What Can Students Do Before Submitting to Reduce Risk?

Running a pre-submission check through an outside tool can give students a rough sense of how their writing reads to an AI detection model before the formal report exists. These tools are not the same as Turnitin and cannot predict its exact output, but they can flag passages that appear statistically smooth or generic. If an outside tool highlights a paragraph, read it and ask whether it makes a specific claim backed by a named source, whether the sentence structure varies, and whether it sounds like your reasoning or like a summary anyone could write. Revising toward specificity and voice is more productive than rewording to trick a model. For the similarity check, standard citation practice handles most risk. Quoting directly when you use an exact phrase, paraphrasing in your own words for everything else, and citing every source you consulted keeps the similarity score interpretable.

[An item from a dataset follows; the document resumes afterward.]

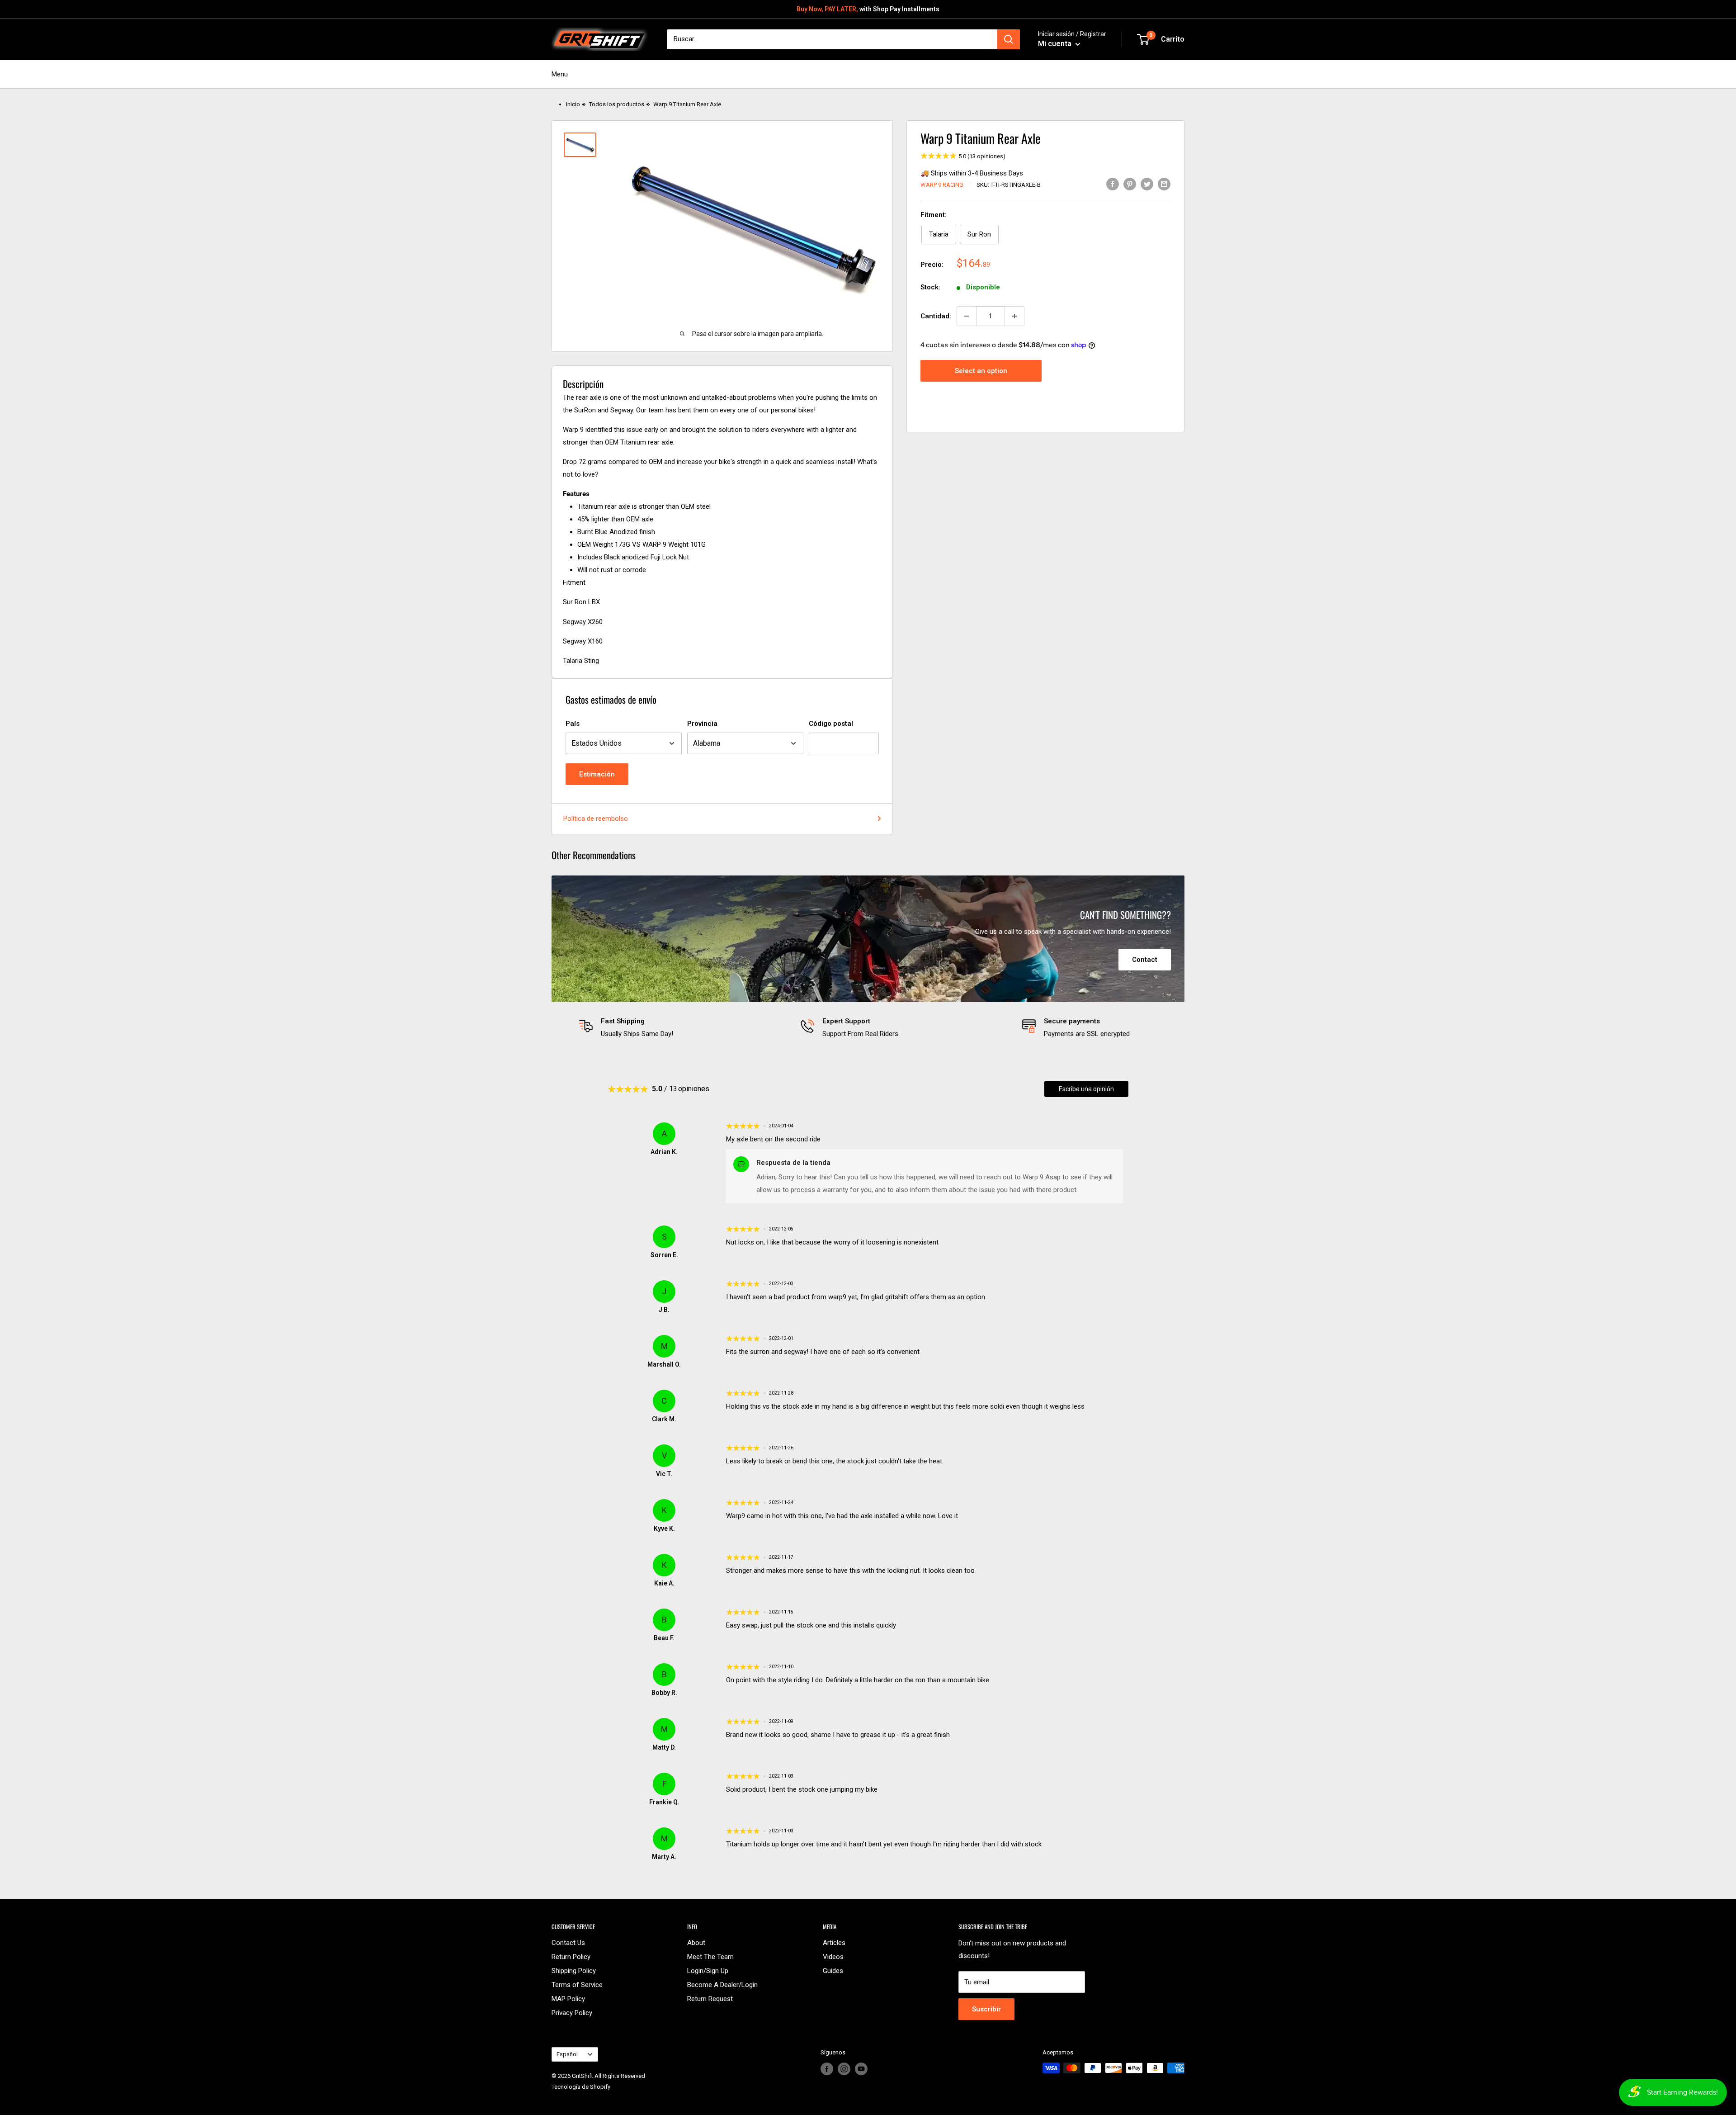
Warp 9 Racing (941, 184)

The goal is not a low score; the goal is that every match in the similarity report can be explained as legitimate.

  1. Run an outside AI detection check to find overly smooth or generic passages.
  2. Revise flagged paragraphs toward specific claims, named sources, and your own reasoning.
  3. Review your citations to ensure every paraphrased idea has a source attached.
  4. Compare your final draft against your outline to check that your argument is still present.
  5. If you used AI tools at any point, follow your school's disclosure policy before submitting.

Where NotGPT Fits in This Picture

NotGPT is a mobile AI detection tool that checks text for AI-likeness and images for AI generation. It is not a plagiarism checker and does not replicate Turnitin's similarity database. Its role in this context is as a pre-submission reading aid. Students can paste a draft into the app to see which passages score high on the AI probability scale, then decide whether those passages need revision. The Humanize feature offers a way to rewrite passages that read too generically, though the better use is to add concrete specifics rather than to mask the style. For educators, NotGPT can provide a quick second opinion when a paper is under review, helping to distinguish whether a flagged pattern is consistent across multiple tools. Neither report from any outside tool should replace the conversation and evidence review that formal academic integrity processes require. The question does turnitin check for ai or just plagiarism has a practical answer: both, separately, with independent evidence that requires human judgment to interpret.